■ **Required work**
Copy every line of the records below word for word, leaving out the pictures.

■ **Dataset entries**

* * *

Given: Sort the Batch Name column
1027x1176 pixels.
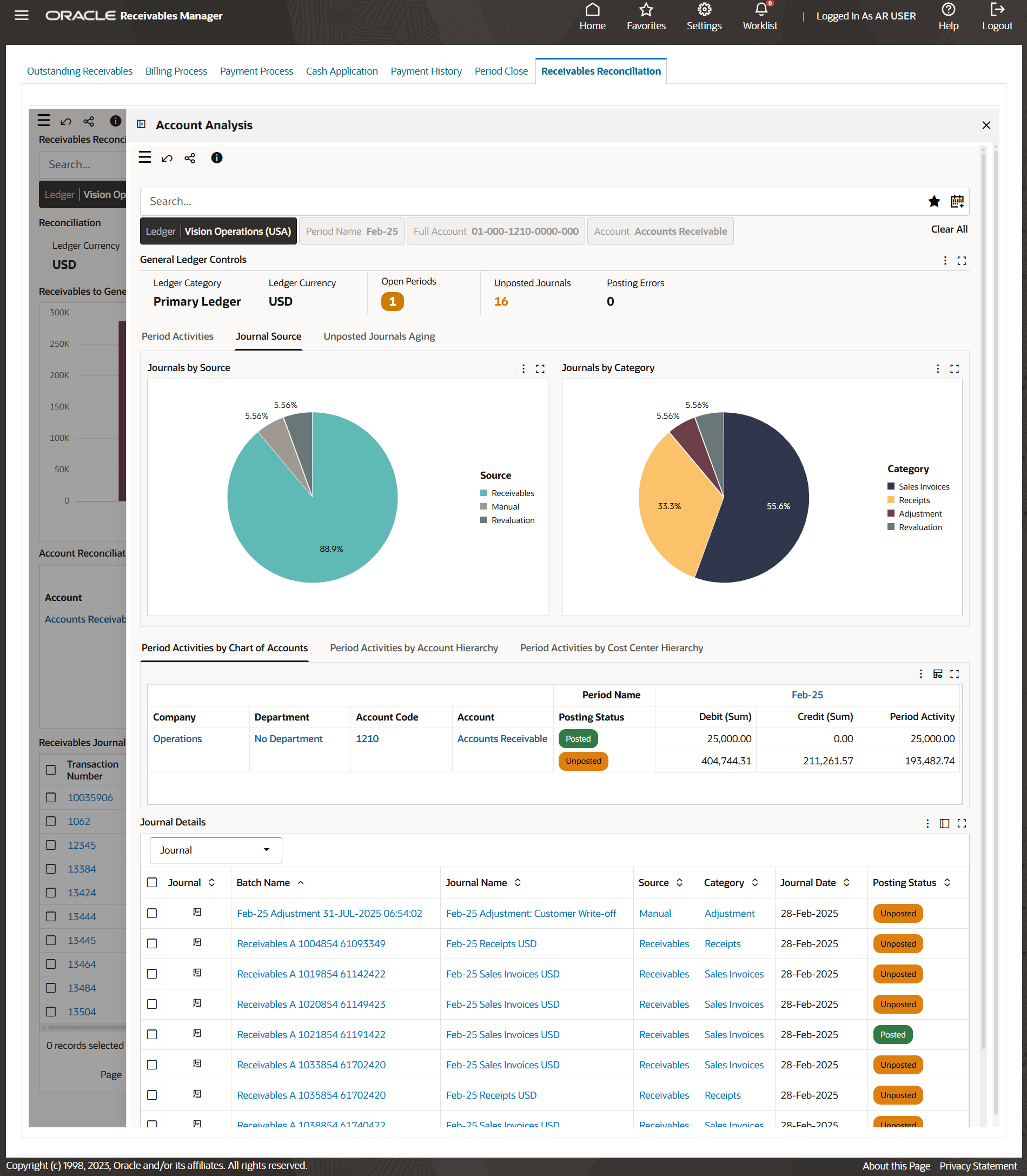Looking at the screenshot, I should coord(301,883).
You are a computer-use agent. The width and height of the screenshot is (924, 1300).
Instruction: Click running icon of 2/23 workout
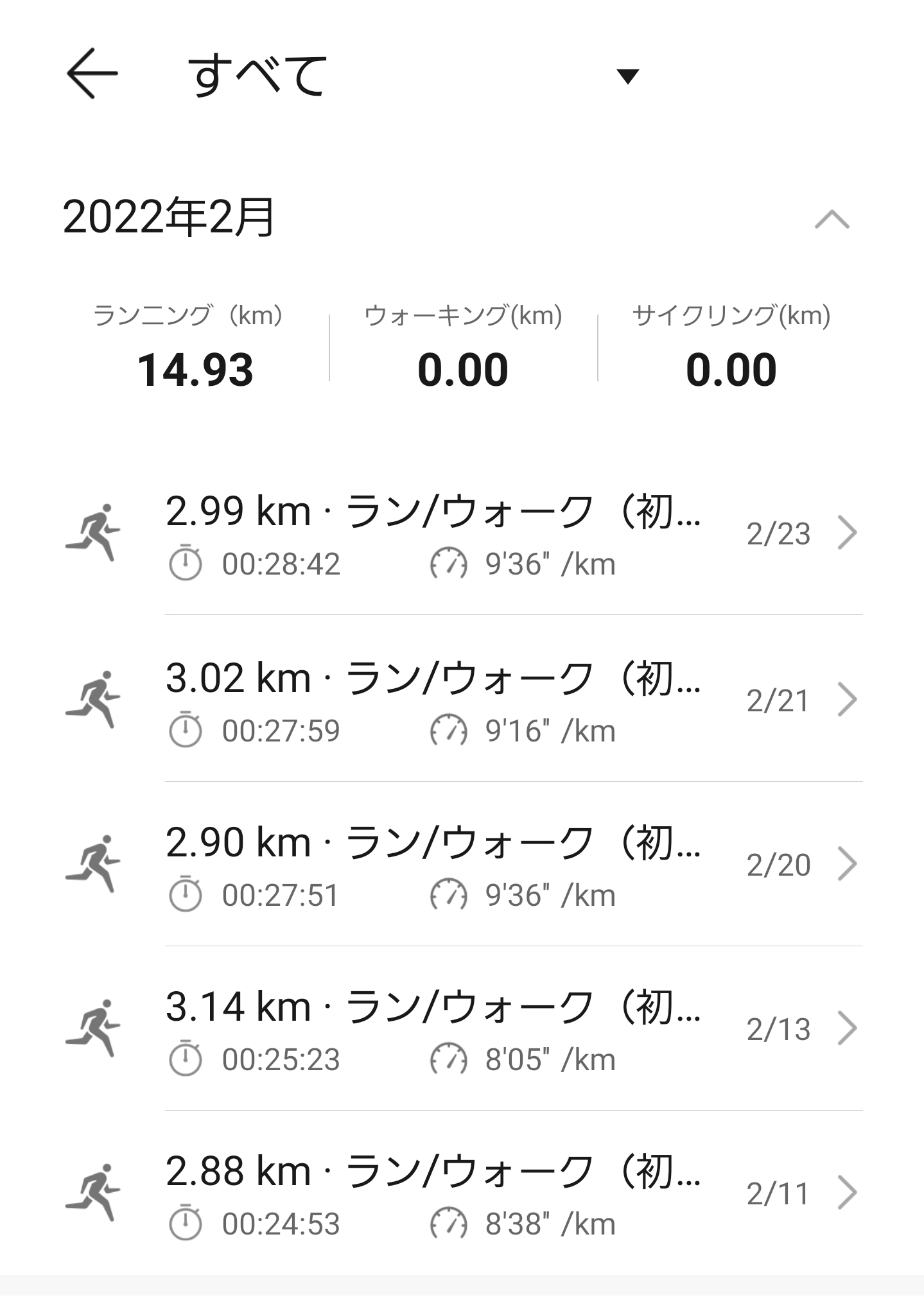[x=93, y=533]
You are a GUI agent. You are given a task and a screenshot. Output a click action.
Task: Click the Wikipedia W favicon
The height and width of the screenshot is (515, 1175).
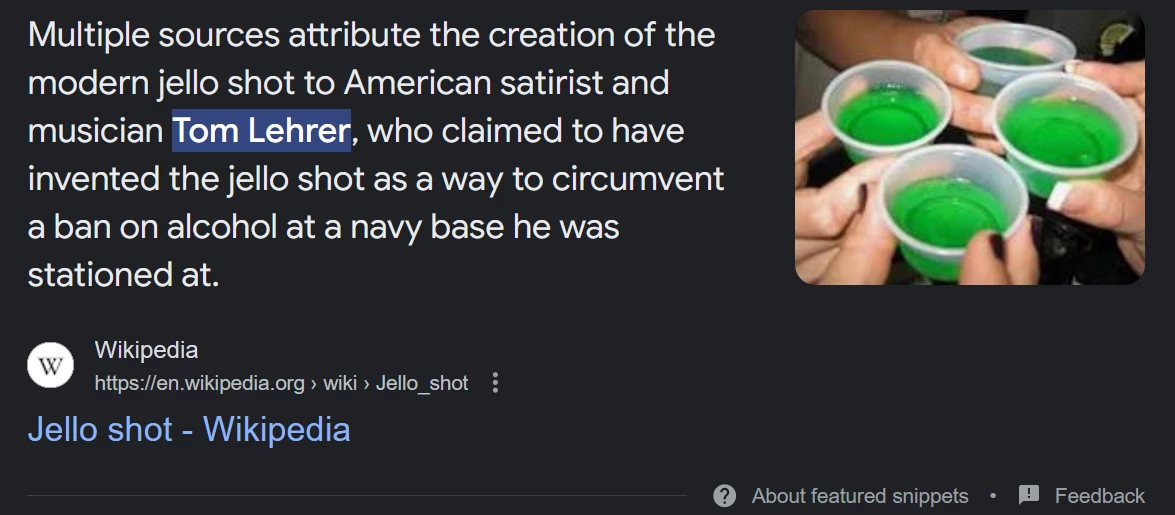click(50, 365)
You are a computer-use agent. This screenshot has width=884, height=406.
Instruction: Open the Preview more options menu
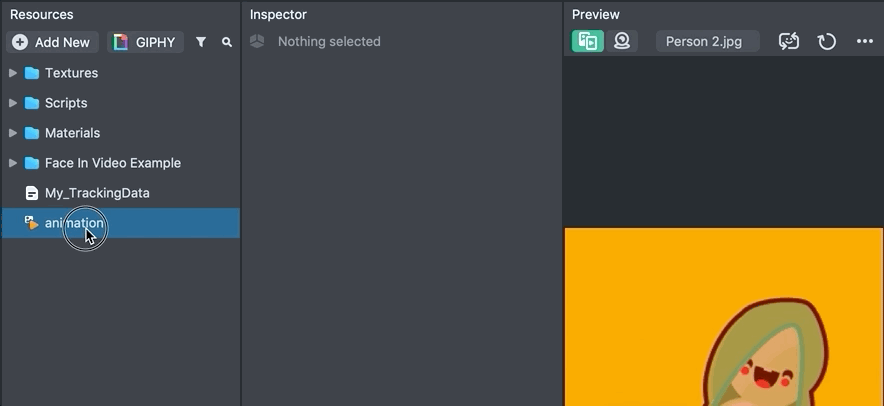pos(865,42)

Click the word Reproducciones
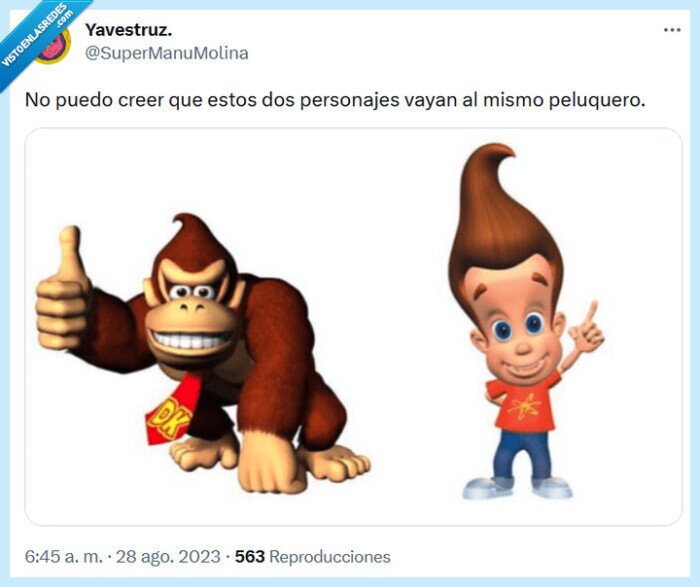[x=330, y=557]
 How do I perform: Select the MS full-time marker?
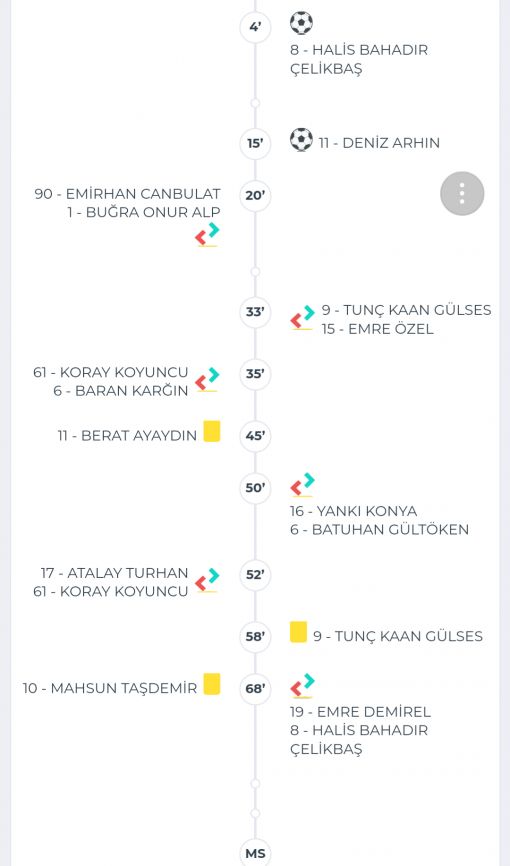point(255,853)
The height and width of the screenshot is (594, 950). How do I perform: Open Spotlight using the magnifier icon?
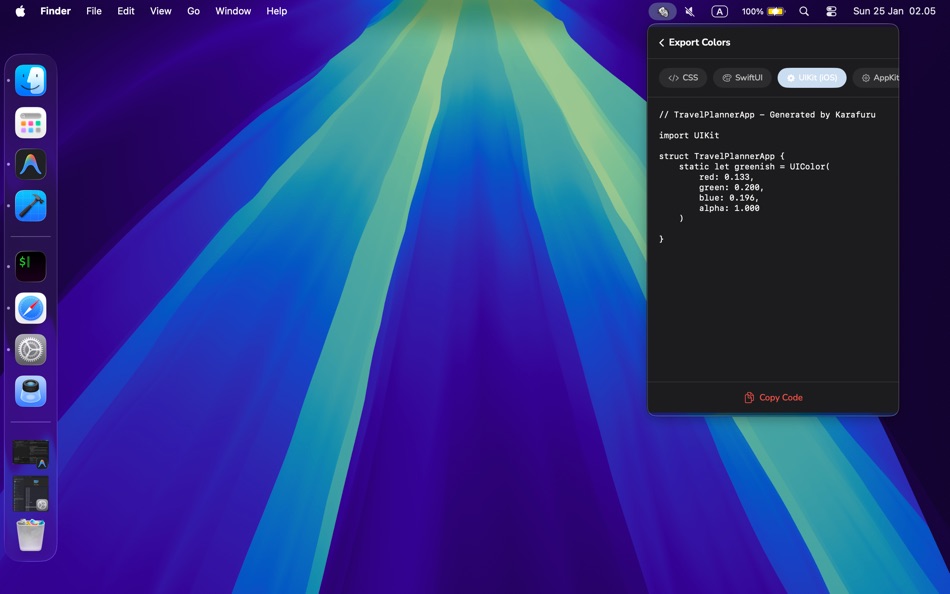804,11
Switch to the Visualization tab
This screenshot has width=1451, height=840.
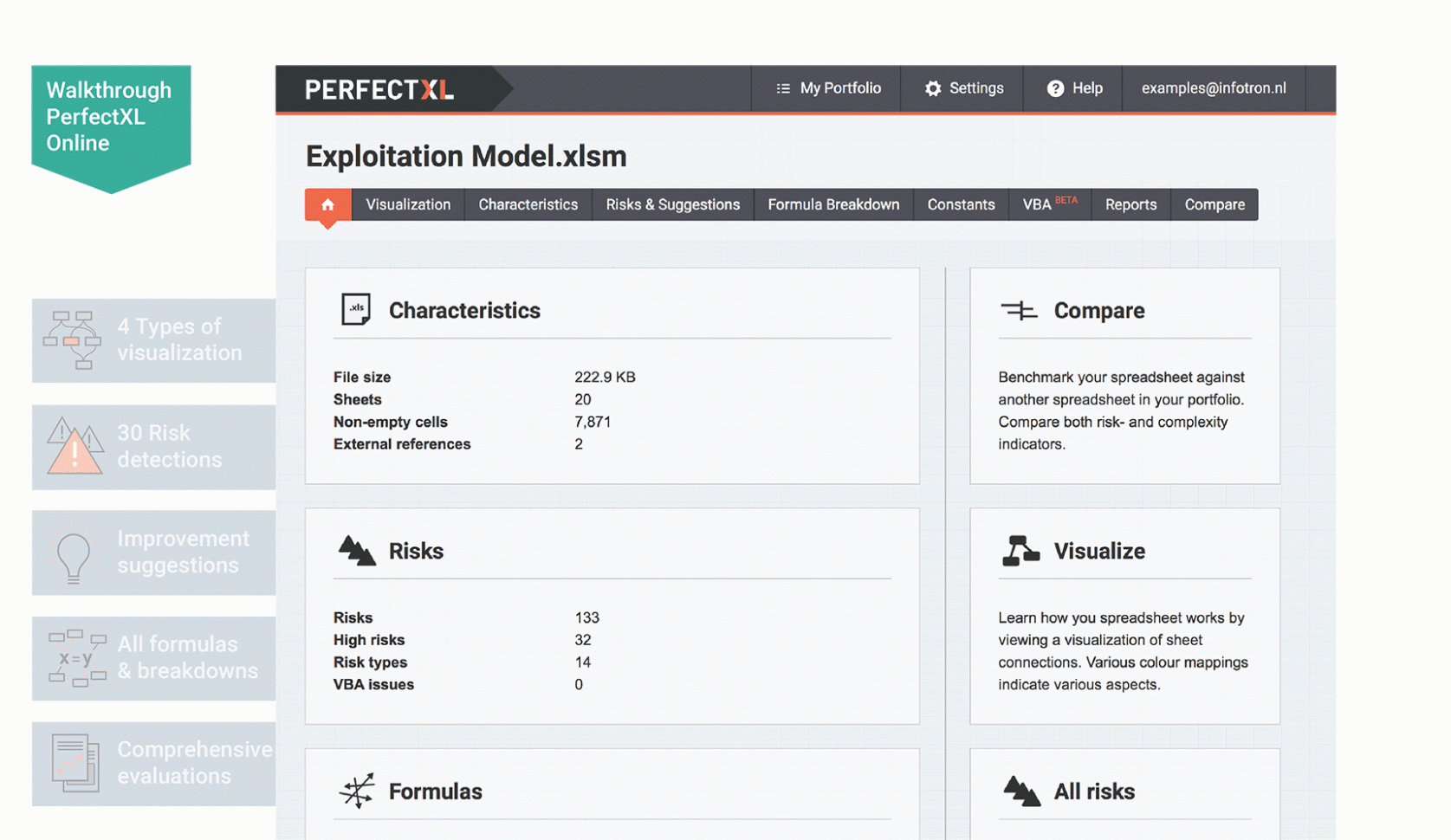point(408,205)
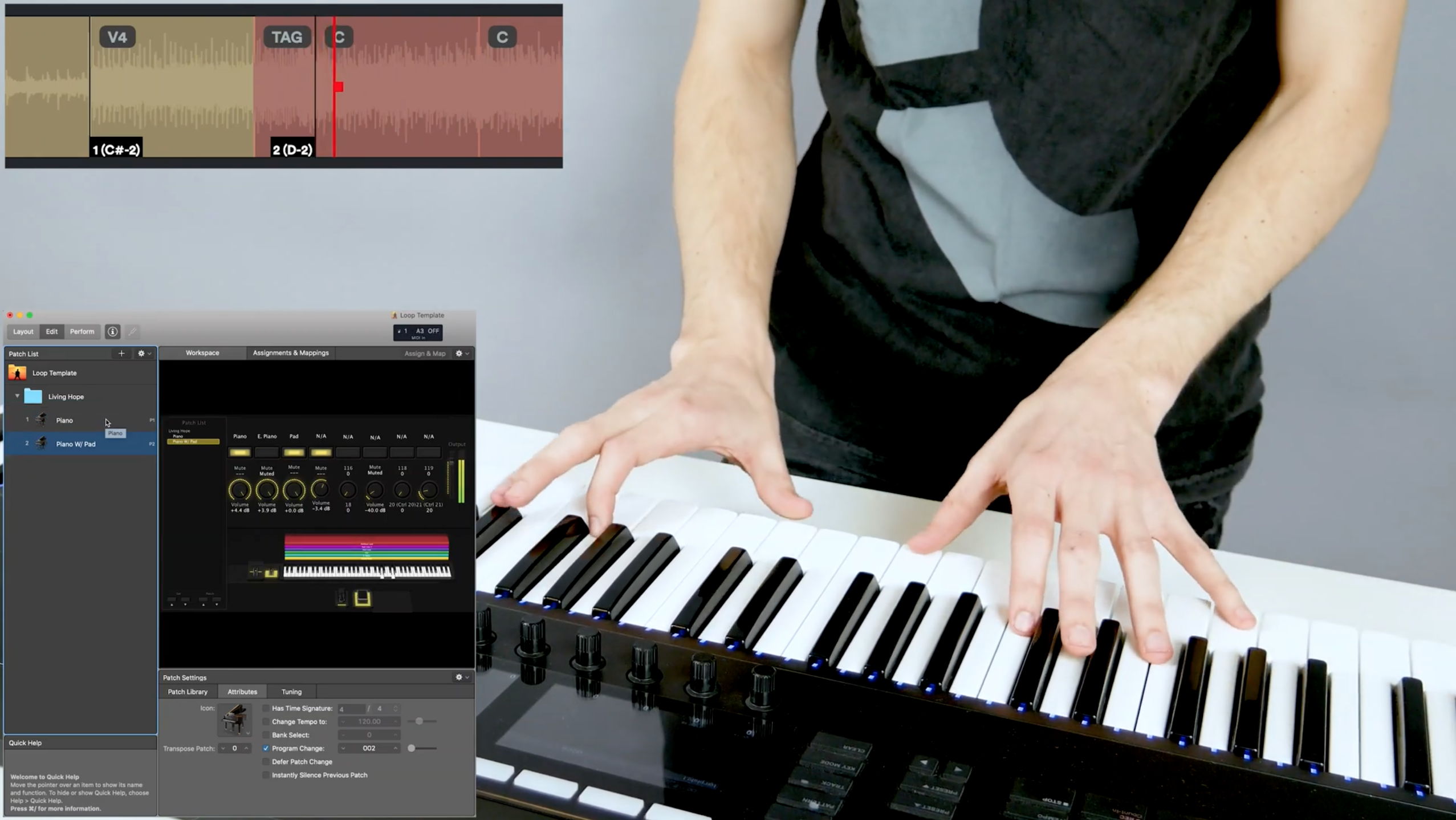Viewport: 1456px width, 820px height.
Task: Click the Add Patch plus icon
Action: (121, 353)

* * *

■ **Solution to this task**
Given: Sort the Batch Name column
1027x1176 pixels.
Looking at the screenshot, I should coord(301,883).
You are a computer-use agent. The width and height of the screenshot is (924, 1300).
Instruction: Click running icon of 2/23 workout
[x=93, y=533]
You are a GUI agent. You are given a task and a screenshot. Output a click action.
Task: Click the Wikipedia W favicon
The height and width of the screenshot is (515, 1175).
click(50, 365)
You are a computer-use agent. This screenshot has width=884, height=406.
Instruction: Open the Preview more options menu
pos(865,42)

Click the word Reproducciones
[x=330, y=557]
 How do I perform: Select the MS full-time marker?
point(255,853)
The height and width of the screenshot is (594, 950). How do I perform: Open Spotlight using the magnifier icon?
804,11
Switch to the Visualization tab
This screenshot has width=1451, height=840.
point(408,205)
Viewport: 1456px width, 820px height.
Task: Click the Add Patch plus icon
Action: (121, 353)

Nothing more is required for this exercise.